Die anims Die ANIMS sind Animationen, also kleine Filme, in denen die geistigen Entwicklungsprozesse von einem tatsächlich existierenden und fotografisch dokumentierten Zustand einer SEQUENZ zum nächsten simuliert, verdeutlicht und veranschaulicht wurden. Die ANIMS sind Visualisierungen der "Filme und Überlegungen, die eigentlich nur in meinem Kopf ablaufen. Es handelt sich um relativ kurze Filmsequenzen, die am Rechner in Endlosschleifen ablaufen können. Ein weiterer Ansatz bei den ANIMS ist, Kombinationen von Entwürfen, Zeichnungen, Aquarellen, Gemälden undsoweiter derselben Komposition zu schaffen und damit sowohl ihre Zusammenhänge als auch ihre Unterschiede sichtbar zu machen. Zu den ANIMS zähle ich auch die Bildstreifen. Bei den Bildstreifen handelt es sich um aneinandergereihte Bilder, die durch Bildbearbeitungen am Rechner entstehen. Die Ausgabe erfolgt durch Ausbelichtung auf Photopapier oder durch verschiedene Printverfahren. Auf diese Weise kann ich die Entwicklungsprozesse in den Sequenzen und -weiterverarbeitet- in den Animationsfilmen auch auf einen Blick sichtbar machen. Die Erstellung verläuft möglichst so, daß Bildrhythmus und Bildfolge den Bildstreifen im ganzen zu einer eigenständigen Bildlösung zusammenfügen.
IV.
Trotz aller Systematisierungs- und Analyseansätze versuche ich natürlich nach wie vor Bilder zu malen. Ich verlangsame den bildnerischen Prozess nur ein wenig. Diese Verlangsamung erziele ich dadurch, daß ich an bestimmten kritischen Punkten innehalte und den Zustand photografisch, mit entsprechenden Begleitinformationen dokumentiere. So gelingt es mir, wie bei einer Zeitlupenfunktion gewisse "aussagekräftige" Einzelbilder "einzufrieren" um den Zustand analysieren und im Gedächtnis behalten zu können. Das hilft bei der Auswertung der eigenen Arbeit. Diese Bilder repräsentieren somit in gewisser Weise ein Netzwerk meiner Erinnerungen. Ich schließe mit folgender, auf die Evolution bezogenen Äußerung Calvins, die man problemlos auch der Tätigkeit kreativen Schaffens zuordnen kann: "Das, worauf es ankommt, ist der Tanz, den wir den Darwinschen Twostep nennen; ein ständiges Hin- und Herwechseln zwischen Zufälligkeit und Selektion, über viele Runden hinweg, wobei etwas entsteht, das immer weniger wie ein Zufall aussieht.(3)
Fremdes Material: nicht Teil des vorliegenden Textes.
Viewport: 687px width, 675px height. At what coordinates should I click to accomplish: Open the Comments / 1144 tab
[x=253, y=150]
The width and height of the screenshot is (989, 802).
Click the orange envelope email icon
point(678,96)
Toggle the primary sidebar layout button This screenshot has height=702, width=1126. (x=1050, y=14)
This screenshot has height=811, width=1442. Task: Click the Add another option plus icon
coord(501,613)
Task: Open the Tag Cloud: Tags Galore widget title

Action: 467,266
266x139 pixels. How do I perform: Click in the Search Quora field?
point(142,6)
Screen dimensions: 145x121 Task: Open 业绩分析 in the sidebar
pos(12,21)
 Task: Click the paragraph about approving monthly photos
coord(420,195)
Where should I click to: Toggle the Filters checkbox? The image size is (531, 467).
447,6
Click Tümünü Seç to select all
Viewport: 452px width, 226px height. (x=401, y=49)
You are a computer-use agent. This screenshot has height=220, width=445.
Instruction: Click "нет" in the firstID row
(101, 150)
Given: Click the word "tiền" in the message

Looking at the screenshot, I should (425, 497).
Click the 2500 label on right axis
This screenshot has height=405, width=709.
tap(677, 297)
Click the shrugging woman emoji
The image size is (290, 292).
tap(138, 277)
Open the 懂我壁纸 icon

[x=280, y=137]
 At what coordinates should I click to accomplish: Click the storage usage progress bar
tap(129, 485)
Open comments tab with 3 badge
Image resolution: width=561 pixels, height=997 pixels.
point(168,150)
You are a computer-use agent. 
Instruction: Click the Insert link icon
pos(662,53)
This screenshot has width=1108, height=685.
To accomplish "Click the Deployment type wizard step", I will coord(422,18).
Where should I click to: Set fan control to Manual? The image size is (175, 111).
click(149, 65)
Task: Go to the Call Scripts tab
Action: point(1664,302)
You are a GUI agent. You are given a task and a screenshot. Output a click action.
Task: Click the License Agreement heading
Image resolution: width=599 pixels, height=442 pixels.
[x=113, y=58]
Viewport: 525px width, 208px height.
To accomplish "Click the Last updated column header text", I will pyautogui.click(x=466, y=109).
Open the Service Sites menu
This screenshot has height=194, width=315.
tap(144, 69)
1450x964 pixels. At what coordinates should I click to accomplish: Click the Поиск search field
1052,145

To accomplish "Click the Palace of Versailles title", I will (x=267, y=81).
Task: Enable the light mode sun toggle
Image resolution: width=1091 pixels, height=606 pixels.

(1) This quotation is from a newspaper report about the opening of an exhibit in the Morandi Museum mentioned above. Unfortunately I did not take down name or date of the paper.
(2) Ernst H. Gombrich. Meditation über ein
Steckenpferd [Meditations on a hobby-horse] (Suhrkamp Wissenschaft: Frankfurt, 1978) p.260;
(3) William H.Calvin. The
Cerebral Symphony.
The Quote in my original German text I took from the German edition Die Symphonie des
Denkens (Hanser: München, 1993) p.236.